Animals No. 2 and 3 showed redness (grade 1) as well as chemosis of the conjuctivae (grade 1) 1 h after instillation of the test item. 24 h post-treatment redness (grade 1) was observed. After 48 h, no symptoms were obseved. Thus, the changes were fully reversible within 48 hours post instillation.

The scores were (conjuctivae, chemosis, cornea opacitiy, iris):
Animal 1: (0.67; 0.33; 0; 0)
Animal 2: (0.33; 0 ;0; 0)
Animal 3: (0.33; 0 ;0; 0)
Other effects:
There were no significant body weight changes during the observation period.

Applicant's summary and conclusion

Interpretation of results:
GHS criteria not met
Conclusions:
Considering the reported data of this irritation study, it can be stated that the test item produced slightly irritating, but no corrosive effects in the eyes of rabbits. All signs of irritation were fully reversible.
Executive summary:

The skin irritation potential of the test item was assayed in an in vivo eye irritation study according to OECD 405 in three female New Zealand White rabbits (HsdIf:NZW). 0.1 mL of the test item was instilled in the lower conjuctival sac of one eye of each animal, the untreated contralateral eye served as control. The animals were observed for 72 h for ocular lesions in the cornea, iris and conjuctivae.


Observations were scored and compared to the control eyes 1, 24, 48 and 72 h post-dose. The test item showed slightly irritant, but no corrosive effects on the eyesof 3 rabbits.


Animal No. 1 showed redness (grade 1), discharge (grade 2) as well as chemosis of the conjuctivae (grade 1) 1 h after instillation of the test item. 24 h post-treatment redness and chemosis (grade 1) were observed. After 48 h, redness (grade 1) was observed. After 72 h, no symptoms were obseved. Thus, the changes were fully reversible within 72 hours post instillation.


Animals No. 2 and 3 showed redness (grade 1) as well as chemosis of the conjuctivae (grade 1) 1 h after instillation of the test item. 24 h post-treatment redness (grade 1) was observed. After 48 h, no symptoms were obseved. Thus, the changes were fully reversible within 48 hours post instillation.

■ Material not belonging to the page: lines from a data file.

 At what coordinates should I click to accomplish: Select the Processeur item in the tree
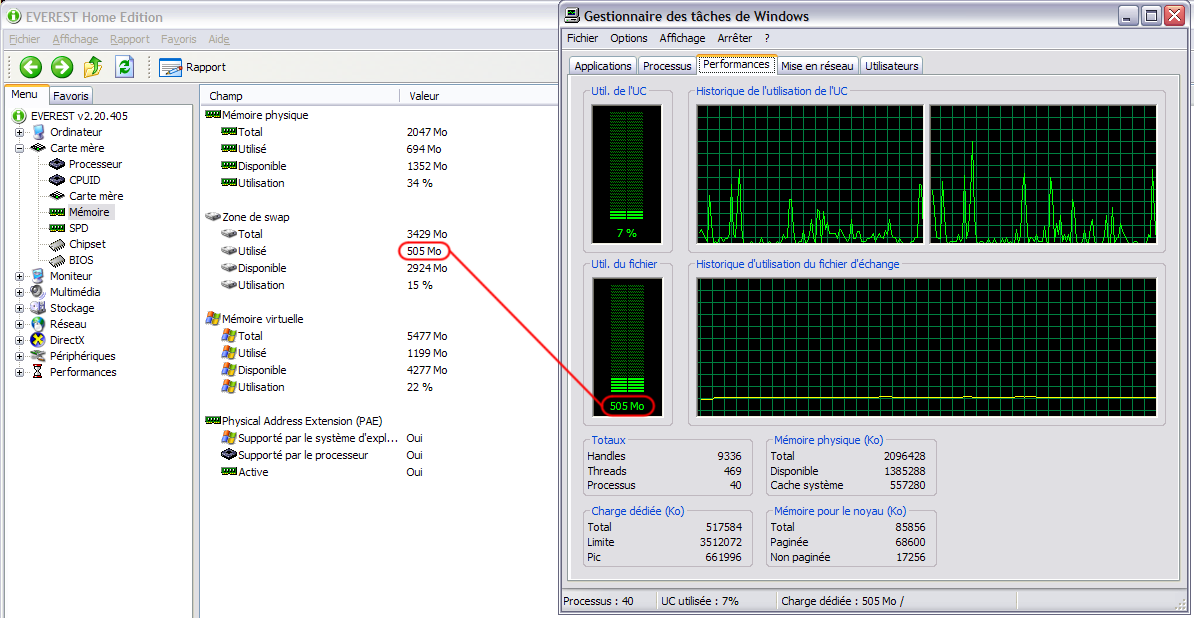[95, 164]
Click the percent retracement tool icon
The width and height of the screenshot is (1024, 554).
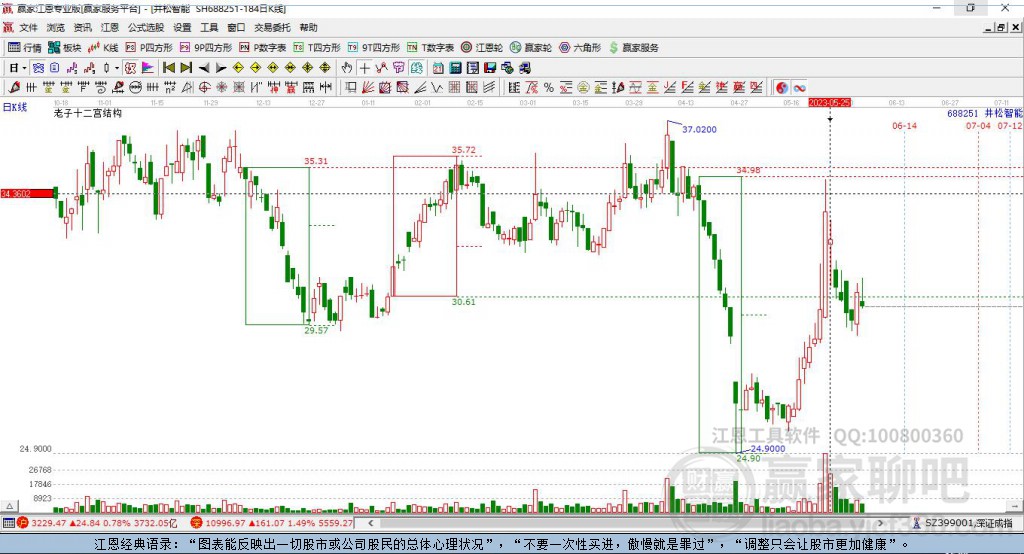click(549, 88)
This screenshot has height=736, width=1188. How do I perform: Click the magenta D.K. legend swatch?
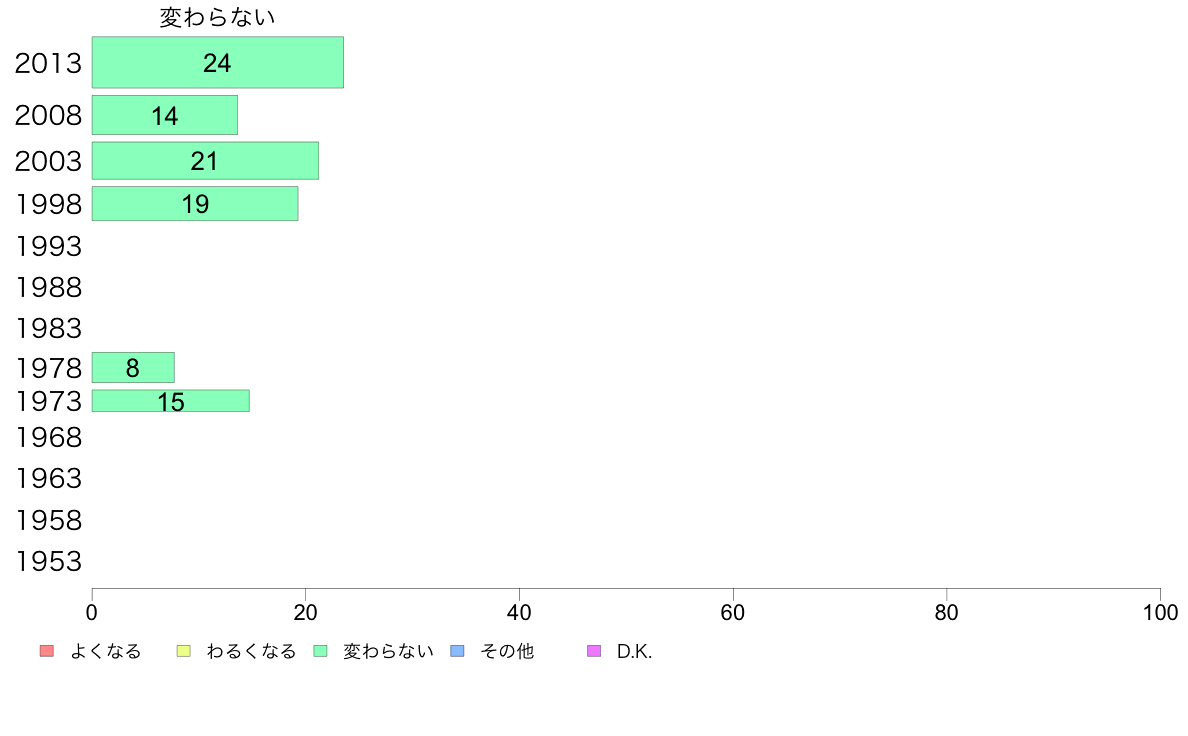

The scores were (conjuctivae, chemosis, cornea opacitiy, iris): (0.67; 0.33; 0; 0) for animal 1, (0.33; 0 ;0; 0) for animal 2 and (0.33; 0 ;0; 0) for animal 3.


There were no significant body weight changes during the observation period. Further, no corneal lesions were found in any animal at the final reading.


The test item was concluded to be slightly irritant to the eye, with full reversibility.